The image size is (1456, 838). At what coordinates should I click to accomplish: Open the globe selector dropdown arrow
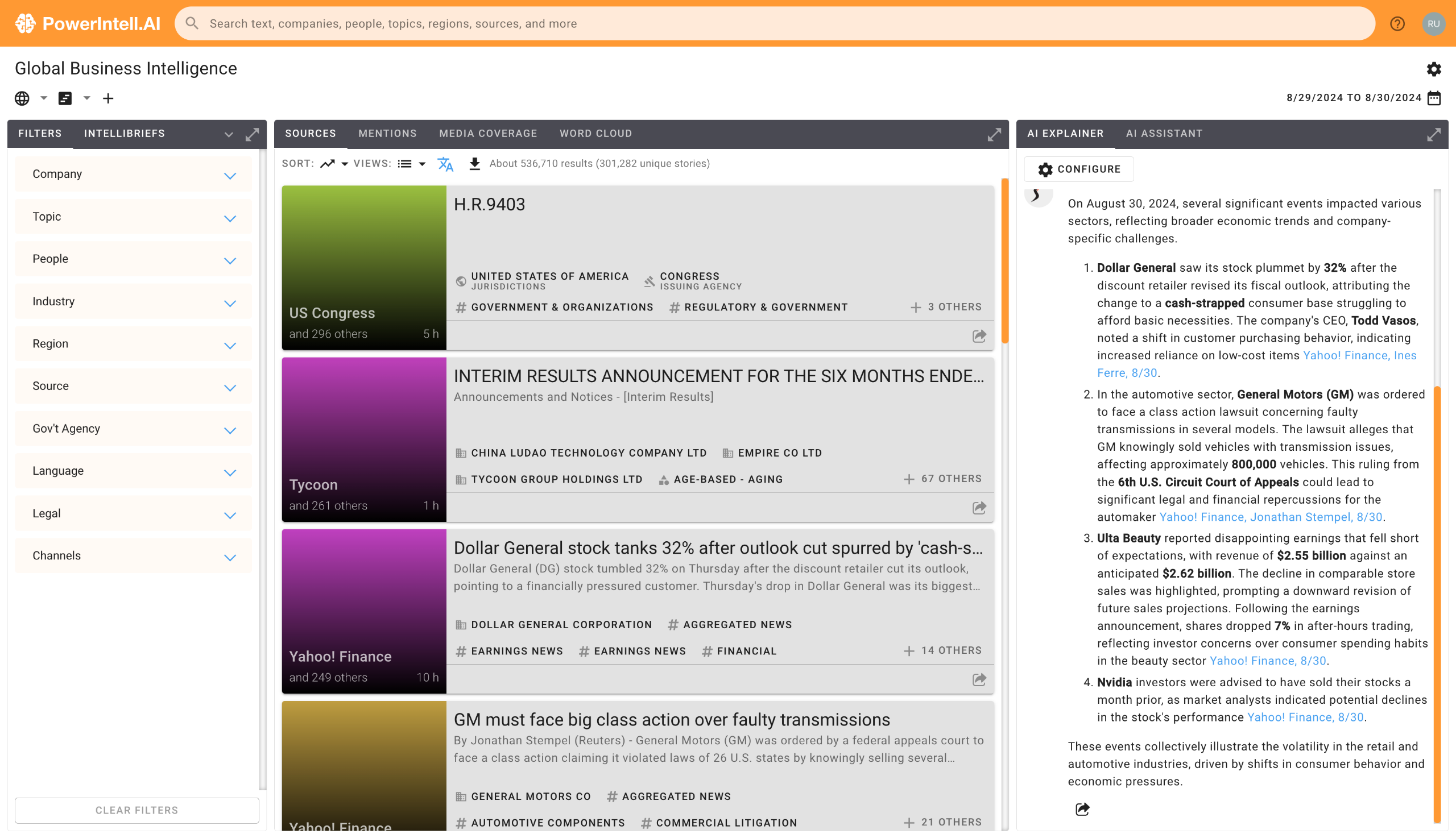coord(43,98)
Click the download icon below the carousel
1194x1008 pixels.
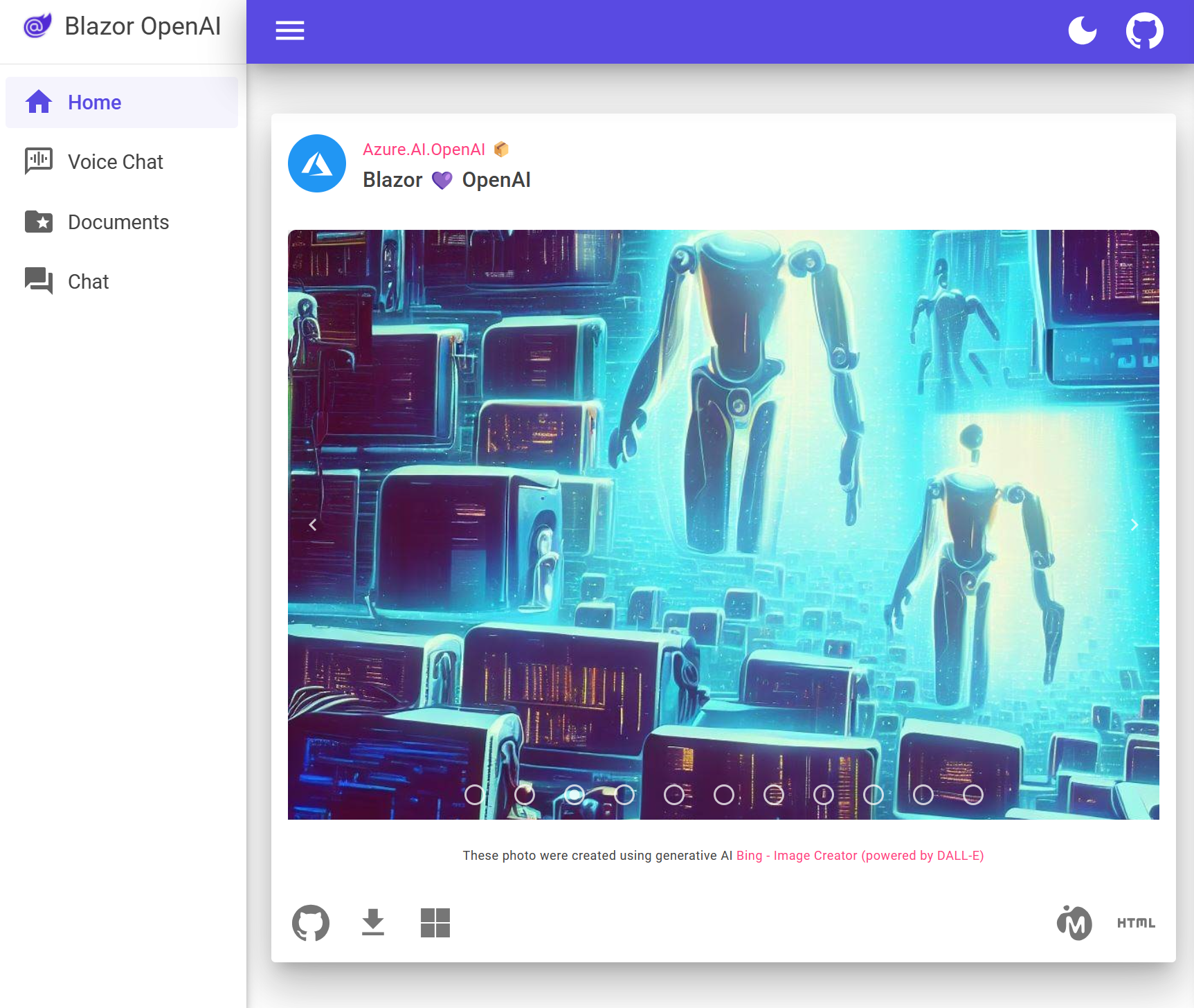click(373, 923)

==

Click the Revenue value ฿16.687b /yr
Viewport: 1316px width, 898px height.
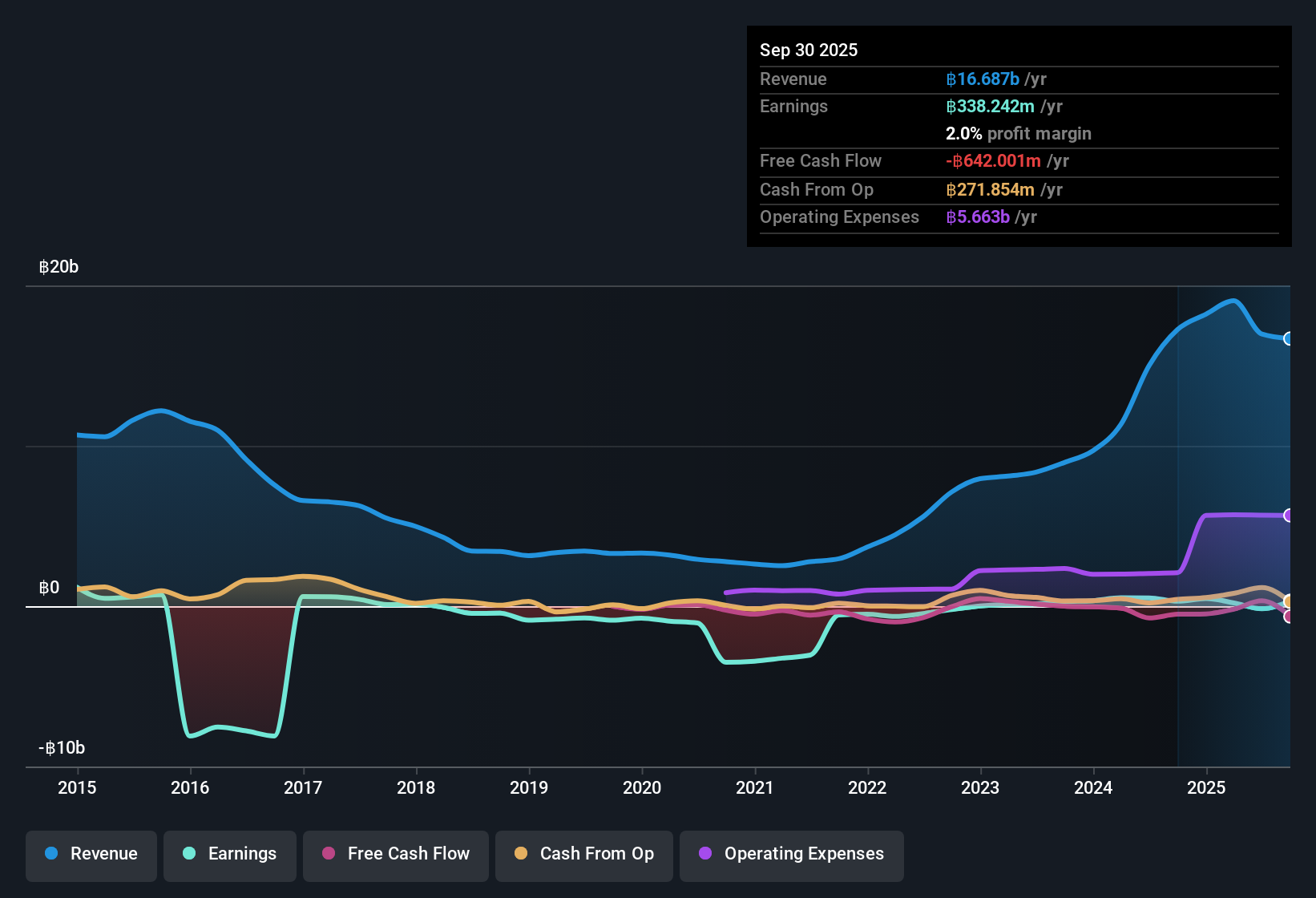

--

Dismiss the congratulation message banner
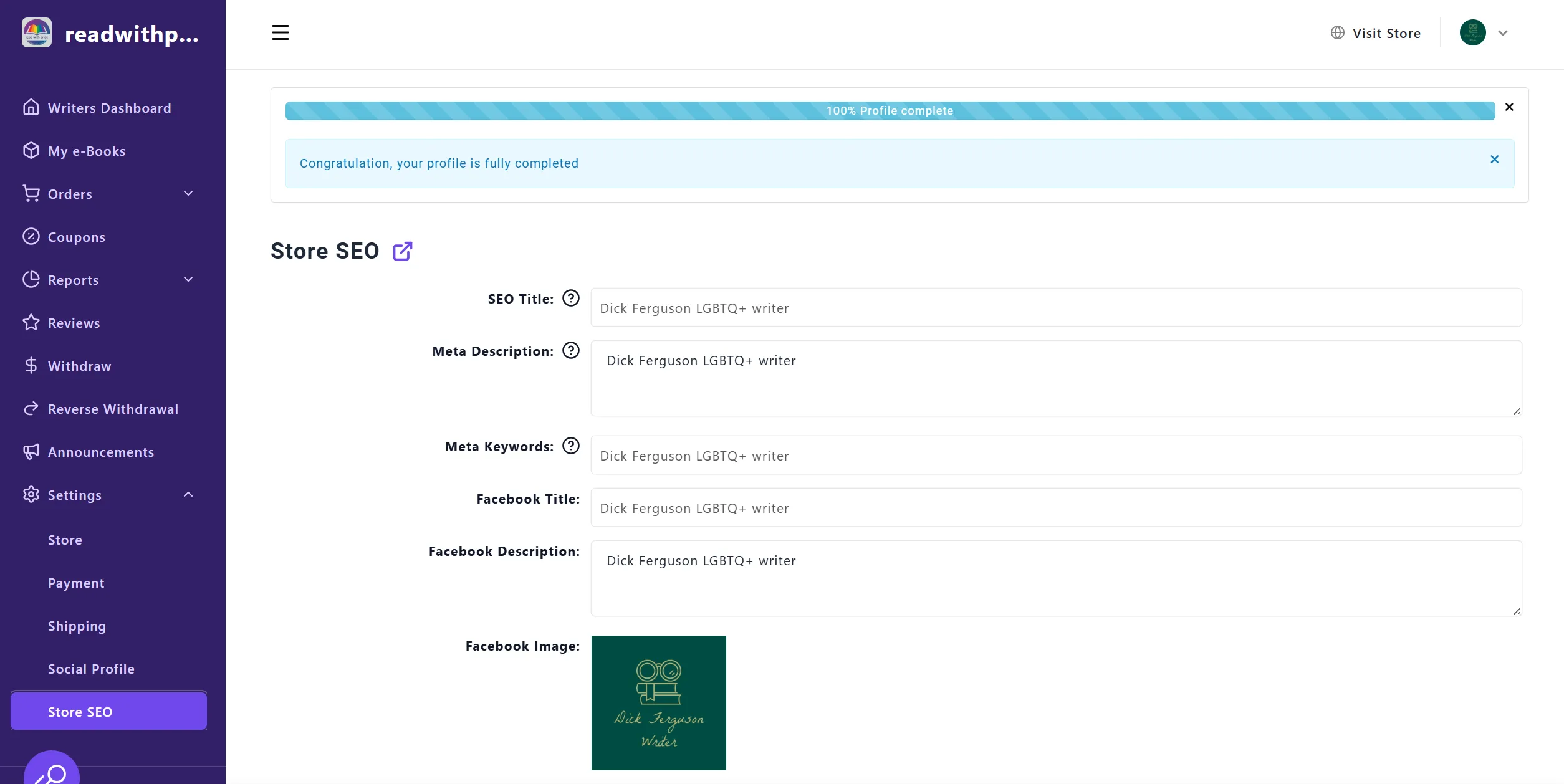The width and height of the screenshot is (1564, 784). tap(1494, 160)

Work required:
Would you retype the lines above from the one with "Click the Revenue value ฿16.687b /yr" down to the one with "Viewport: 1316px width, 898px height.", word for word, both ends included and no other lines?

Response to this exercise:
Click the Revenue value ฿16.687b /yr
Viewport: 1316px width, 898px height.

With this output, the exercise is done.